# start of EXTRACTED INFORMATION
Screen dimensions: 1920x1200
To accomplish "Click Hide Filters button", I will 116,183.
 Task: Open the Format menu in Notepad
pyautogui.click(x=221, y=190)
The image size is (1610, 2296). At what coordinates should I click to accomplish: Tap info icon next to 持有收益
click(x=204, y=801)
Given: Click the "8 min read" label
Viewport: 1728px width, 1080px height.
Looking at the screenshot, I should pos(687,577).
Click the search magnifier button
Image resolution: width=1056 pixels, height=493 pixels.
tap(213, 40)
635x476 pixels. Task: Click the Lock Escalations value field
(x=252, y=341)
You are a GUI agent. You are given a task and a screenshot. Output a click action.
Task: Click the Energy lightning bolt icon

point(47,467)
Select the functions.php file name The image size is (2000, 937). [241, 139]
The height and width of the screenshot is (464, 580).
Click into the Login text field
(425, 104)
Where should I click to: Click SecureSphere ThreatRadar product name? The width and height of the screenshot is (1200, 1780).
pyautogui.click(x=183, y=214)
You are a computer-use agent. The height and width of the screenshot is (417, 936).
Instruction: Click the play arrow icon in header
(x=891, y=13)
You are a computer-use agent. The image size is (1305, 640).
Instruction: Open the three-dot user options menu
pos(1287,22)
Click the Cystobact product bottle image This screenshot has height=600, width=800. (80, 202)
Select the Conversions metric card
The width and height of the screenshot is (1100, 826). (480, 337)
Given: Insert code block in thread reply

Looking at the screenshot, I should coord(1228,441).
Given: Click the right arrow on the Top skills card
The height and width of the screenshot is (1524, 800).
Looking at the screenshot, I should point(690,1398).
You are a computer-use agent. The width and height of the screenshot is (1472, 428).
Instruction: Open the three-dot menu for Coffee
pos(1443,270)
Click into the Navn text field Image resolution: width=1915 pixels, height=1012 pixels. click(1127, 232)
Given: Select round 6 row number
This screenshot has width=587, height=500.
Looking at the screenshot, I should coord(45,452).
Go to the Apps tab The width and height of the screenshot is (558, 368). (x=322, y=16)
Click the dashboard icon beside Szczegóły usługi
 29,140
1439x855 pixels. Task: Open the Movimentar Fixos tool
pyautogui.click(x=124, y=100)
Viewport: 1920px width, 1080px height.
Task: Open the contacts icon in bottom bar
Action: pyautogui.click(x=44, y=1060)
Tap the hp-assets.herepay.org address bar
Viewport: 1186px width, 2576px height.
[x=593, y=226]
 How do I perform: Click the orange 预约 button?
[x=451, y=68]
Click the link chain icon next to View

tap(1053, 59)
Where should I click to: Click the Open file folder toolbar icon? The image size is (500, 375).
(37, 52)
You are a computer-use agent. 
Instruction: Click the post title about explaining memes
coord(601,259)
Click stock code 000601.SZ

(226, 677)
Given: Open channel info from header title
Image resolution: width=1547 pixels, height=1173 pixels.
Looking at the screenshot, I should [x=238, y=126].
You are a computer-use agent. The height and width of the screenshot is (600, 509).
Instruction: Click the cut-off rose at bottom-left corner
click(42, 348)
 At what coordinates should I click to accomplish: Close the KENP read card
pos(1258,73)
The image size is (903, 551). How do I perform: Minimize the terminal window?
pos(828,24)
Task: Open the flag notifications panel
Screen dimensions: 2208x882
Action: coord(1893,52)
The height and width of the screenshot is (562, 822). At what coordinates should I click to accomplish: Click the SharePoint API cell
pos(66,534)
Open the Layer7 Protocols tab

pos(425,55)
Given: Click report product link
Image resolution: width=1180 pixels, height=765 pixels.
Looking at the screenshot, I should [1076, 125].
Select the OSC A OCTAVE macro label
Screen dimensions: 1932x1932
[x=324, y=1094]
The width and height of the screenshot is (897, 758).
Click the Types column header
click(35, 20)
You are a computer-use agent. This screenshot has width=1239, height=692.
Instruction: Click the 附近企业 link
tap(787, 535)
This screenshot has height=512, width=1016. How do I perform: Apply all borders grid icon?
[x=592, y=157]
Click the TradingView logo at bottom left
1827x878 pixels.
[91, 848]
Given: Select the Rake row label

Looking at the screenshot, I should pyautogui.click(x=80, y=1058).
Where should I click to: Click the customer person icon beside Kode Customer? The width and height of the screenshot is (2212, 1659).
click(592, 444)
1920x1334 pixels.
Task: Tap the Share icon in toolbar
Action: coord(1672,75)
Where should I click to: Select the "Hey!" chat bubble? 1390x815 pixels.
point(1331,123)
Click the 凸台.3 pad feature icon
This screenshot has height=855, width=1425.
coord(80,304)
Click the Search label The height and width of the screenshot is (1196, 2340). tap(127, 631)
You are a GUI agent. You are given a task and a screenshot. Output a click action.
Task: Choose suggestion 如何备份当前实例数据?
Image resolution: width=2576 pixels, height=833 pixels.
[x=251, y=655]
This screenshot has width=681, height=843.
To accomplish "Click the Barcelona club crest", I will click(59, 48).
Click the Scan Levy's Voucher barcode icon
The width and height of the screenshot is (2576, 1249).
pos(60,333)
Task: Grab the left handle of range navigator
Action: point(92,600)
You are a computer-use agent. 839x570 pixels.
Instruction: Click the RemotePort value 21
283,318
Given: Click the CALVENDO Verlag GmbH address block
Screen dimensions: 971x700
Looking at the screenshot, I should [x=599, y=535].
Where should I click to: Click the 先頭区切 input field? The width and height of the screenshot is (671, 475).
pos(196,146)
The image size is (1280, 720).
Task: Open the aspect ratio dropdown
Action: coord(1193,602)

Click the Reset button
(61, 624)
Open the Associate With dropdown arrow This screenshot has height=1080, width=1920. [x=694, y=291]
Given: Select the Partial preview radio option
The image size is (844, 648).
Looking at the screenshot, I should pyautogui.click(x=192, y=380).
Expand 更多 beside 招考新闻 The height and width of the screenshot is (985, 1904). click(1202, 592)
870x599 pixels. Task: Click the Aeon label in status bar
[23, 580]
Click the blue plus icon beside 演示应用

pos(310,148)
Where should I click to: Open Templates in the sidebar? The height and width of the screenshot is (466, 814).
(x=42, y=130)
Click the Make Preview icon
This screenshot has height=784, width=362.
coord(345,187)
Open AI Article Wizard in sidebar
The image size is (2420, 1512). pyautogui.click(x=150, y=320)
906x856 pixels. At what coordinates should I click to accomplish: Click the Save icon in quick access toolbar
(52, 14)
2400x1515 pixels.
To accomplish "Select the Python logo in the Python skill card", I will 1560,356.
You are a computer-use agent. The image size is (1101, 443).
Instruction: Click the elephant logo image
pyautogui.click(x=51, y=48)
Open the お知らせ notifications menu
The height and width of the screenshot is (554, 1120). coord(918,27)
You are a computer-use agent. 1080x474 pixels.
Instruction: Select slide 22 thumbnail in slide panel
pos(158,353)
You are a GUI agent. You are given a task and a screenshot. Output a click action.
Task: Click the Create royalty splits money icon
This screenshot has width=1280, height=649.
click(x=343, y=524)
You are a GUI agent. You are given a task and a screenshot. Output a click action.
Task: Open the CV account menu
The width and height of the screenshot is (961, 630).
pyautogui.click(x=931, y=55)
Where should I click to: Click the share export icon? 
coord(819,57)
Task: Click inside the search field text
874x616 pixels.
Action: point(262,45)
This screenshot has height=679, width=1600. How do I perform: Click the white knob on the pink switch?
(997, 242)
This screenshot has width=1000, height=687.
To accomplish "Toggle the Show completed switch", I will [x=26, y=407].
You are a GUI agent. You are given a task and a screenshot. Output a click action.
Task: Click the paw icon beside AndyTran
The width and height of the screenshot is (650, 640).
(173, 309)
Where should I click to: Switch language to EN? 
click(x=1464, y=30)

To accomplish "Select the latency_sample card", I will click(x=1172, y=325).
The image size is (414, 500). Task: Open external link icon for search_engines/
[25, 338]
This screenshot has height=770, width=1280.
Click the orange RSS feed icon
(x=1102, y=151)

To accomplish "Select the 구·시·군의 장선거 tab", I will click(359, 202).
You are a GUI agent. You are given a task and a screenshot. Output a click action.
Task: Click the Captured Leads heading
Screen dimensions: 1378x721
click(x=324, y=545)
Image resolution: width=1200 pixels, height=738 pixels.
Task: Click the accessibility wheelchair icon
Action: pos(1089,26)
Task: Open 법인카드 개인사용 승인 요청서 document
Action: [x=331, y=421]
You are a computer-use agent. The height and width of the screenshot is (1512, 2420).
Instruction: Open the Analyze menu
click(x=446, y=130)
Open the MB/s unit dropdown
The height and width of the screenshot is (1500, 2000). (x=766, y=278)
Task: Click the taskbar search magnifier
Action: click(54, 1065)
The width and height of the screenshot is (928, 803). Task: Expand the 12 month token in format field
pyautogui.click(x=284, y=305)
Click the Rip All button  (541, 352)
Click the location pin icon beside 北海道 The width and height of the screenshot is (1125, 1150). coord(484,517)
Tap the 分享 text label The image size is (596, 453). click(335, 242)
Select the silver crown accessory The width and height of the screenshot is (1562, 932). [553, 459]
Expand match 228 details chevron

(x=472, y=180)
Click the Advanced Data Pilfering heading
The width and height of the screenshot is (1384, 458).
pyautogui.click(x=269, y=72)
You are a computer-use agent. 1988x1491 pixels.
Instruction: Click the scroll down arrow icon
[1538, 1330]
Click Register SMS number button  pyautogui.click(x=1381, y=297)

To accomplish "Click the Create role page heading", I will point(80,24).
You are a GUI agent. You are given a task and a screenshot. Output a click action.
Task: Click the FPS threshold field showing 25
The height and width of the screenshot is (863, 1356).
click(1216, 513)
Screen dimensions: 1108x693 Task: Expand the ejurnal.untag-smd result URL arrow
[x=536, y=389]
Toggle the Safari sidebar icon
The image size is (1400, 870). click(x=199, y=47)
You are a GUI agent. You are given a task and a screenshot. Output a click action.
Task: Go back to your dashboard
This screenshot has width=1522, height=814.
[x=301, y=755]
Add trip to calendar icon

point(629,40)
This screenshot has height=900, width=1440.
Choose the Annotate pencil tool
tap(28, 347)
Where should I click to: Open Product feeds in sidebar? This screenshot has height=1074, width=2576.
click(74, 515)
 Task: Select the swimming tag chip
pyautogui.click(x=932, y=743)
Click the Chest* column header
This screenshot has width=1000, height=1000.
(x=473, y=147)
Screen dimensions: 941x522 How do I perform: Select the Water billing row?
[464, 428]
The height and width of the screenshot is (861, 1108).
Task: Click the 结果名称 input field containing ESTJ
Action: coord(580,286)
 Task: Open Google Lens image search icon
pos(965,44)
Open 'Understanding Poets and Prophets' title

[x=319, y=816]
# end of EXTRACTED INFORMATION
# WRITTEN REQUEST
Please render the part of the listing that opens with the line containing "You are a computer-use agent. This" and closes with the line containing "should pyautogui.click(x=192, y=380)." as a numbered list, leaving out blank lines.

# ANSWER TO THIS TASK
1. You are a computer-use agent. This screenshot has width=1239, height=692.
2. Instruction: Click the 附近企业 link
3. tap(787, 535)
4. This screenshot has height=512, width=1016. How do I perform: Apply all borders grid icon?
5. [x=592, y=157]
6. Click the TradingView logo at bottom left
7. 1827x878 pixels.
8. [91, 848]
9. Given: Select the Rake row label
10. Looking at the screenshot, I should pyautogui.click(x=80, y=1058).
11. Where should I click to: Click the customer person icon beside Kode Customer? The width and height of the screenshot is (2212, 1659).
12. click(592, 444)
13. 1920x1334 pixels.
14. Task: Tap the Share icon in toolbar
15. Action: coord(1672,75)
16. Where should I click to: Select the "Hey!" chat bubble? 1390x815 pixels.
17. point(1331,123)
18. Click the 凸台.3 pad feature icon
19. This screenshot has height=855, width=1425.
20. coord(80,304)
21. Click the Search label The height and width of the screenshot is (1196, 2340). tap(127, 631)
22. You are a GUI agent. You are given a task and a screenshot. Output a click action.
23. Task: Choose suggestion 如何备份当前实例数据?
24. Image resolution: width=2576 pixels, height=833 pixels.
25. [x=251, y=655]
26. This screenshot has width=681, height=843.
27. To accomplish "Click the Barcelona club crest", I will click(59, 48).
28. Click the Scan Levy's Voucher barcode icon
29. The width and height of the screenshot is (2576, 1249).
30. pos(60,333)
31. Task: Grab the left handle of range navigator
32. Action: point(92,600)
33. You are a computer-use agent. 839x570 pixels.
34. Instruction: Click the RemotePort value 21
35. 283,318
36. Given: Click the CALVENDO Verlag GmbH address block
37. Screen dimensions: 971x700
38. Looking at the screenshot, I should [x=599, y=535].
39. Where should I click to: Click the 先頭区切 input field? The width and height of the screenshot is (671, 475).
40. pos(196,146)
41. The image size is (1280, 720).
42. Task: Open the aspect ratio dropdown
43. Action: coord(1193,602)
44. Click the Reset button
45. (61, 624)
46. Open the Associate With dropdown arrow This screenshot has height=1080, width=1920. [x=694, y=291]
47. Given: Select the Partial preview radio option
48. The image size is (844, 648).
49. Looking at the screenshot, I should pyautogui.click(x=192, y=380).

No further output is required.